Me: I’ve missed you and I’ve thought of you every day, but this is not what I wanted. Despite the mixed emotions, I look forward to seeing you.

The only thing that struck me as odd was that she asked for my DOB. Again, if she likes me, wouldn’t she be curious to know this and have looked it up a long time ago?

Shortly after I hung up with Stacey, her secretary called to bump me up to 9:30, saying she would be out of the office at 8:30, which was when she scheduled me. 9:30 will be fine. It still gives us time between my stress test, which will be at 2:30.

Why did she schedule me at 8:30 if she knew she would be out of the office, and how come it wasn’t her who called back to reschedule?

I slept 9.5 hours and surprisingly I’m still a little out of it today. Maybe that’s because I’m still bleeding like a faucet. I’m also having a horrible time focusing. Concentration is usually a challenge for me because of my ADD, but it seems worse. My mind is racing like crazy. I’m excited to see Stacey, but I’m worried for myself.

Later…

Had to stop writing because I started feeling shitty. My lungs became tight, I was going from hot to cold, anxious, trembling, weak, and then I had a crying fit, prayed to God for whatever it was worth, and then all of a sudden I was fine. At this moment – in this very moment that I write these words – I actually feel normal. Tired but normal. I know it won’t last long, and I doubt prayer had anything to do with it, but I have noticed a pattern. I seem to feel best toward the end of my day. So what am I going to do from now on… suffer the first 10-12 hours of my day before I get a few hours of relief?

How I still wish I could wind back the hands of time to before this ever started and before I had any idea it was possible to even feel this way! How I wish I had more straightforward problems if I had to have them! Earaches… toothaches… colds… all so simple compared to this. There’s no mystery involved with those things, and you can usually see an end in sight.

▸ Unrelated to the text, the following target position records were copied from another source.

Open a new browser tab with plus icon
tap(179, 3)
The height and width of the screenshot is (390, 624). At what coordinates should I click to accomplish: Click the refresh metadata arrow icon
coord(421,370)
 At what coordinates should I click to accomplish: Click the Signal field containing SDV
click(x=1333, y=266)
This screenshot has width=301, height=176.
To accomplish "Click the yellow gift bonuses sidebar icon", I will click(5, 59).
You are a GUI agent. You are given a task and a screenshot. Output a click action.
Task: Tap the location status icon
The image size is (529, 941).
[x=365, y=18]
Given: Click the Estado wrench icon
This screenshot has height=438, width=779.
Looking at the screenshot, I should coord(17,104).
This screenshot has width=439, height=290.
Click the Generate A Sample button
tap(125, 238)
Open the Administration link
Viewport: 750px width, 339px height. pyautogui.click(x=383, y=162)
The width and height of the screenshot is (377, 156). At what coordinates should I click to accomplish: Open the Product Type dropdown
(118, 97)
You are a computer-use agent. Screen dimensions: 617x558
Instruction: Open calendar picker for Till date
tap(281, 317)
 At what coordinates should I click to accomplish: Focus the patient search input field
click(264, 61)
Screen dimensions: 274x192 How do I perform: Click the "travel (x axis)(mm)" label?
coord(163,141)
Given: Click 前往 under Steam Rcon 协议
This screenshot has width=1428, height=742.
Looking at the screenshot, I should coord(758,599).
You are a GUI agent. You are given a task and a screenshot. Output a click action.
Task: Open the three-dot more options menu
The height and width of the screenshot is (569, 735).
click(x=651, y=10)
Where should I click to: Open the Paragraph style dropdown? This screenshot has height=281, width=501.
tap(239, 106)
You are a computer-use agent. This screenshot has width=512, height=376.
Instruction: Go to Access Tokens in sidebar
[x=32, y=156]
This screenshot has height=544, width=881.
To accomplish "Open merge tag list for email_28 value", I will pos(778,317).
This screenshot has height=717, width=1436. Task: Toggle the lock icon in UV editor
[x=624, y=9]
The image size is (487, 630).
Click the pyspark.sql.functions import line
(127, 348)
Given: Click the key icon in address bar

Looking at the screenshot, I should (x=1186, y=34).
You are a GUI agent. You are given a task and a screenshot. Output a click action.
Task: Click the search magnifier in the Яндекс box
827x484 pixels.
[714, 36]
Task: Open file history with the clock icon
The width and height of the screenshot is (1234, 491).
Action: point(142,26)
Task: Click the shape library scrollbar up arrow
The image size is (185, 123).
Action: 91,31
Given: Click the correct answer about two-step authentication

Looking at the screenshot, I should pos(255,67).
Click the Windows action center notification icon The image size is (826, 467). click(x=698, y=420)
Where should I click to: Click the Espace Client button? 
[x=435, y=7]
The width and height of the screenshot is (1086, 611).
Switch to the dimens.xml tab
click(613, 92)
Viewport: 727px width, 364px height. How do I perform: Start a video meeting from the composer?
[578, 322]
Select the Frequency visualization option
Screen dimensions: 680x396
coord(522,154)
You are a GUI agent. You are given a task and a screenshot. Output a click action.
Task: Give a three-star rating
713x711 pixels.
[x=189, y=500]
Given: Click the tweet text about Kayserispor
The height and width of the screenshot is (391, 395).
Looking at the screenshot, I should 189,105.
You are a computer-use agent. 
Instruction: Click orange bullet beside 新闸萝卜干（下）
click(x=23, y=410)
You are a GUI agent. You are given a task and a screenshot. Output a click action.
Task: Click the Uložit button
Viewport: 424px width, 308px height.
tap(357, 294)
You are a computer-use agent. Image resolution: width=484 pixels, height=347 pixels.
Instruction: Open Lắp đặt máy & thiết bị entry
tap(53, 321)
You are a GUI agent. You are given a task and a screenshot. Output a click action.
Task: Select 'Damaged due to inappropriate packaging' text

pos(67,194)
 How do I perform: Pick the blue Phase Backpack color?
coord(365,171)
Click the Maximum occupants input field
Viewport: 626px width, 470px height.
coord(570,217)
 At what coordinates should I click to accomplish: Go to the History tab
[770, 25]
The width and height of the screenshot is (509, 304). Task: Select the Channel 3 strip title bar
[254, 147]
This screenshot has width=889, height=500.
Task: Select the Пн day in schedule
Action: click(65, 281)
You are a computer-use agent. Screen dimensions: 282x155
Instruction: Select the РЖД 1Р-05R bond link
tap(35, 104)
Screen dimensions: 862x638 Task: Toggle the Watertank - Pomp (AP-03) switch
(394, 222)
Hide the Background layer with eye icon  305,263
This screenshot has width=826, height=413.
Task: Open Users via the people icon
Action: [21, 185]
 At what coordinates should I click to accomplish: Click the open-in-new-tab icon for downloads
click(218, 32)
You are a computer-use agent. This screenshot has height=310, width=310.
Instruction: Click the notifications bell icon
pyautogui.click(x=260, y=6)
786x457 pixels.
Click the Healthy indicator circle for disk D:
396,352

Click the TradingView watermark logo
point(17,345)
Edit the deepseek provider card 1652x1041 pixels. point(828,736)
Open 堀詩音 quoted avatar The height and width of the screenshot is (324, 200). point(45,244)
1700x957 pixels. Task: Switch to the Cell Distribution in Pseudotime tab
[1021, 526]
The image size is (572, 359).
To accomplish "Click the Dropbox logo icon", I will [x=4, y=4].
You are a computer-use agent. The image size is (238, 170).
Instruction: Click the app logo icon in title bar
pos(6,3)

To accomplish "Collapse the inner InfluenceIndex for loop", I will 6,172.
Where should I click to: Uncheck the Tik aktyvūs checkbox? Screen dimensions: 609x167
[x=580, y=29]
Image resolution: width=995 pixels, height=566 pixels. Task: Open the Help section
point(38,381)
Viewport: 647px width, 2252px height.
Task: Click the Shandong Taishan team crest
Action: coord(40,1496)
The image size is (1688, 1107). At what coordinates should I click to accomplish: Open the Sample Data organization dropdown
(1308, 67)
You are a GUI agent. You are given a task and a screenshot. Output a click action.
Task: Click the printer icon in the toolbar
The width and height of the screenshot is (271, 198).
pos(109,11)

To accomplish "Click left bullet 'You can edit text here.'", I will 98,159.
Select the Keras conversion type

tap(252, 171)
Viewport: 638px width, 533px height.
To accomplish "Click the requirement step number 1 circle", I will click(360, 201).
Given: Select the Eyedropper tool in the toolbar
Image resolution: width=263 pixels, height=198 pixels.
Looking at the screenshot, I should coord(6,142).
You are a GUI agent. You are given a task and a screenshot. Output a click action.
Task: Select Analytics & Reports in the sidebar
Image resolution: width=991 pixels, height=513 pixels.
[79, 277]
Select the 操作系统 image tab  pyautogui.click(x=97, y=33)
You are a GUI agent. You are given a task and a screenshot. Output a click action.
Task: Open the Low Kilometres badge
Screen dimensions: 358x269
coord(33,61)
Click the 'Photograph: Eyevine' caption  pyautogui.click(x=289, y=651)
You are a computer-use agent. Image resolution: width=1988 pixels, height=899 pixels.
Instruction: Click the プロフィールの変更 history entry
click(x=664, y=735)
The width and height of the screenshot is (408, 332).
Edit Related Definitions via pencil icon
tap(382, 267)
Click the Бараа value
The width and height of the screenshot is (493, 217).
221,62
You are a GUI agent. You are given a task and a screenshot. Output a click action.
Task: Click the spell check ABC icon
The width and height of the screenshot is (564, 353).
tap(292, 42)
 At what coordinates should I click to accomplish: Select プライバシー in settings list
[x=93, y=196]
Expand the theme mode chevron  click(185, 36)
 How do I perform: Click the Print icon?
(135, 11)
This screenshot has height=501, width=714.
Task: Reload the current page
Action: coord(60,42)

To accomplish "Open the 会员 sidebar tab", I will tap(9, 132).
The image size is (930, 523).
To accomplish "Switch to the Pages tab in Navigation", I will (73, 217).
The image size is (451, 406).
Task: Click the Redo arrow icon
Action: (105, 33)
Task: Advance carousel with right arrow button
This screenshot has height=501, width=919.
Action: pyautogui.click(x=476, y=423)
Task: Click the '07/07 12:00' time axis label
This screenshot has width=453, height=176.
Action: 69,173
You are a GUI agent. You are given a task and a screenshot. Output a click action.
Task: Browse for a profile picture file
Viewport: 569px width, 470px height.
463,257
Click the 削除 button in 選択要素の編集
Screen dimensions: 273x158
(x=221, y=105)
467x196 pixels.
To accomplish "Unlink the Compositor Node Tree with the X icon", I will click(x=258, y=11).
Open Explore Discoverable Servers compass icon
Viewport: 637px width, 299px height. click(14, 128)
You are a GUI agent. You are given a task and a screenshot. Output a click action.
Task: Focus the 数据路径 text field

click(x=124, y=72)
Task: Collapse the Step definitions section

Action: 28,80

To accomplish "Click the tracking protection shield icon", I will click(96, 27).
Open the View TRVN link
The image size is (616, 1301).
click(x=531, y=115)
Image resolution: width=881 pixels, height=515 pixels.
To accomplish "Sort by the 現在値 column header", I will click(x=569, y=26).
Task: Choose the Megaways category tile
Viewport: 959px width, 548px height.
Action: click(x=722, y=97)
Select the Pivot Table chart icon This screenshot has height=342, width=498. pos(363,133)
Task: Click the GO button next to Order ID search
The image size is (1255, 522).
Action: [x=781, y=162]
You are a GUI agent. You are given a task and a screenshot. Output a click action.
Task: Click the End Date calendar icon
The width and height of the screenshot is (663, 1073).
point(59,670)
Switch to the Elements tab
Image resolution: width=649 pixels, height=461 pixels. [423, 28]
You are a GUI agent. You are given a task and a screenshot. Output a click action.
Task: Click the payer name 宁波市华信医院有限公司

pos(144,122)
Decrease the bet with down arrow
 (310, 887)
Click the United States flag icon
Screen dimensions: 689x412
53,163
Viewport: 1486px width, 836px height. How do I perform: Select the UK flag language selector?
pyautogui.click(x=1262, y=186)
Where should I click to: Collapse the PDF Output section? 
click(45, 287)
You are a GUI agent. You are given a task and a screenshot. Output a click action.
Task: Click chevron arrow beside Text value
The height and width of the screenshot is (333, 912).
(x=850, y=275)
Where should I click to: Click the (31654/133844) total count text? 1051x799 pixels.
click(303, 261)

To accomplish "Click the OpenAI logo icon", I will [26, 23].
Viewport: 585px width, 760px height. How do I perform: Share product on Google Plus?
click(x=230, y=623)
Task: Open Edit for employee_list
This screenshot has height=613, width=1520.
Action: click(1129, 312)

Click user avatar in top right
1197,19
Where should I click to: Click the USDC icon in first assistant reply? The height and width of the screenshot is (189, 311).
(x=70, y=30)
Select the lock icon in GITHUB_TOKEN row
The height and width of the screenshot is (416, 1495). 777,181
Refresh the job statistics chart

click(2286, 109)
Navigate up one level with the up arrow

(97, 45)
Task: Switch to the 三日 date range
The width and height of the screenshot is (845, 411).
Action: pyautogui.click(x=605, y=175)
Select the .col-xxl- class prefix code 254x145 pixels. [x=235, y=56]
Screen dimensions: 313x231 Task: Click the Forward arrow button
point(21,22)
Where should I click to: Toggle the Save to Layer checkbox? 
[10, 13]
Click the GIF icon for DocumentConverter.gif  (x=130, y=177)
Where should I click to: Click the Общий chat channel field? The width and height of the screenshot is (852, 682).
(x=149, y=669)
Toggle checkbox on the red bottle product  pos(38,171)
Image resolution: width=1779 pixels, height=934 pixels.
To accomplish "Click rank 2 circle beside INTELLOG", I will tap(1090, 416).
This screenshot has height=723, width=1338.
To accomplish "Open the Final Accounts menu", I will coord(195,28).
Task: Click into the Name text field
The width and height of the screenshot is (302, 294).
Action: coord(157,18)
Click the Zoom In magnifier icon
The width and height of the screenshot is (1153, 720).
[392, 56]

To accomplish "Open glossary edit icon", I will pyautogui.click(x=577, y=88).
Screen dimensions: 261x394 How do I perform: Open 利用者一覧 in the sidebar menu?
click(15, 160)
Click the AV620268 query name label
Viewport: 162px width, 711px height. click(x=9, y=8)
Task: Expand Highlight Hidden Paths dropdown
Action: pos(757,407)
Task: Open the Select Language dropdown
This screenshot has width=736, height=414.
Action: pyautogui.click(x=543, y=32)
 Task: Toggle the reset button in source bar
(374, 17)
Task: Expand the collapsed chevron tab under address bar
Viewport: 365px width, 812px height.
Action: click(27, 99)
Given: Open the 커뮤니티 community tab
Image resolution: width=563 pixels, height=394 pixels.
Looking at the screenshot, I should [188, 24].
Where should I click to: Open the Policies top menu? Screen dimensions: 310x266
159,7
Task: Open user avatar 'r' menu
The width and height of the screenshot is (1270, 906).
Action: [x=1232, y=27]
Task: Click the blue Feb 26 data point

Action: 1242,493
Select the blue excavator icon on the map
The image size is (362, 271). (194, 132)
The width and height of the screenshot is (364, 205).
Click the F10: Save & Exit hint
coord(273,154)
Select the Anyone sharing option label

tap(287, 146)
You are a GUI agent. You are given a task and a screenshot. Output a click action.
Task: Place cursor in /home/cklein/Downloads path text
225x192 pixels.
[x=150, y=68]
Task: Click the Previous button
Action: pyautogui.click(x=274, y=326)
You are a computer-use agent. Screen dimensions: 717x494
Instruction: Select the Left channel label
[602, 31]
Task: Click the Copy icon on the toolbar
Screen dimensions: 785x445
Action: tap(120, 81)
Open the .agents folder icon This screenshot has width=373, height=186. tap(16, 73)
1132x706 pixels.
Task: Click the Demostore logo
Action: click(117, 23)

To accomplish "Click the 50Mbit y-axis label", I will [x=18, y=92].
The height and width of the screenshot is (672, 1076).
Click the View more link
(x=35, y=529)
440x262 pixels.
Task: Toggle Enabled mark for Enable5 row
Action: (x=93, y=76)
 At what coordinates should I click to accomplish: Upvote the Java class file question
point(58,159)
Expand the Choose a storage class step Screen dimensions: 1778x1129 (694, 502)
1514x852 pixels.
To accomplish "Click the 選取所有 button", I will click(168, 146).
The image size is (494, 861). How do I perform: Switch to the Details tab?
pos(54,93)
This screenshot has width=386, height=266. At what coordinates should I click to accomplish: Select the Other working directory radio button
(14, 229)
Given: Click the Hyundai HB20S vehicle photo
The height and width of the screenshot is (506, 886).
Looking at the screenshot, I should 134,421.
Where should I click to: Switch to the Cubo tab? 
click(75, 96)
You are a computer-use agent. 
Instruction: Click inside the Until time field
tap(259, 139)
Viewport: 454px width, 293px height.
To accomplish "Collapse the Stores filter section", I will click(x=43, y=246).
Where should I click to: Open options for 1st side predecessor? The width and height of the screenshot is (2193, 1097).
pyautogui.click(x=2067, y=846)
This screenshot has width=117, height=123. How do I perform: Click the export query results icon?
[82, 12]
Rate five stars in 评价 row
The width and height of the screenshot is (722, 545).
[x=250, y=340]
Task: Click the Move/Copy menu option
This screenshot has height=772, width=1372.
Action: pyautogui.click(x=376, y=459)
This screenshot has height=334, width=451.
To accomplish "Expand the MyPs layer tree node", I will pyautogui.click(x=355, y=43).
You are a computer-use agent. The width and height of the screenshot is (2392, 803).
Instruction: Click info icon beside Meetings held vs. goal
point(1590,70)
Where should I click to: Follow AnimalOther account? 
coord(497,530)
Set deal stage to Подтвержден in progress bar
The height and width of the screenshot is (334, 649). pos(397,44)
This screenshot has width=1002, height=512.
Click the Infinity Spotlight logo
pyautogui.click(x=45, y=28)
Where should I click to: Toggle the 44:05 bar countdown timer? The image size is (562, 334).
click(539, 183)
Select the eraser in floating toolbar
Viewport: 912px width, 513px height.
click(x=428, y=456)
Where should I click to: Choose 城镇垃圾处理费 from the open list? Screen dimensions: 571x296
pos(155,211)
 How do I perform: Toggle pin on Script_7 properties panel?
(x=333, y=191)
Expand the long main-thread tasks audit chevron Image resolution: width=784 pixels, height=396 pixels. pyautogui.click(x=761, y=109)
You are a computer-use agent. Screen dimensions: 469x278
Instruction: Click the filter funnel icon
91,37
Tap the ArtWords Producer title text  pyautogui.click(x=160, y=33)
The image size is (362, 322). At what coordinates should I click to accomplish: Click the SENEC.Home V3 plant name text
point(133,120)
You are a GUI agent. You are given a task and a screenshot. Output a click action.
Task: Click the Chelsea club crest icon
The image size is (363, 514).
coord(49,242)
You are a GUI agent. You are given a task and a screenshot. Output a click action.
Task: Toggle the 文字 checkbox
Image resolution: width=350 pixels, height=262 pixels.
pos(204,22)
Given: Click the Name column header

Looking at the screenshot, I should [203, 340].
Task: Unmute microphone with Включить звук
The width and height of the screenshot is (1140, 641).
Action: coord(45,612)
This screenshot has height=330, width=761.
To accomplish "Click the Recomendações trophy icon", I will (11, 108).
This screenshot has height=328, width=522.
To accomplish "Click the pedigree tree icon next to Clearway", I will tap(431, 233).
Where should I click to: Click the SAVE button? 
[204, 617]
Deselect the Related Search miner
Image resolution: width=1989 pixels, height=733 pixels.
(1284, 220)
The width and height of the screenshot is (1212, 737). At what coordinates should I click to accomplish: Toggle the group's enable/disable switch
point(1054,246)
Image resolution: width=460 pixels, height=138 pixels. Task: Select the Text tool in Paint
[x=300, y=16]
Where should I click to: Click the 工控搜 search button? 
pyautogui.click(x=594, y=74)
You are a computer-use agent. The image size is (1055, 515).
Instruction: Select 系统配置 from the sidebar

I was reading back on past problems from years ago that seemed like the end of the world at the time. Yet I hadn’t seen anything yet. The real suffering had yet to begin.

I turned the large air cleaner up in the living room, hoping it would help my lungs. I can’t believe it could be that effective this fast, but I really should leave it on high more often. It’s just that I like to enjoy the peace of the night when I’m on nights.

In last night’s dream, I was in some house somewhere and it seemed like my MIL and SIL might have been there. They appeared to be upset with me and were giving me the cold shoulder. I couldn’t figure out why.

I went into a bedroom and started making a bed that was mine with floral sheets. Then I proceeded to head into the bathroom.

“Someone’s in here,” my MIL said, and I quickly backed out of the room.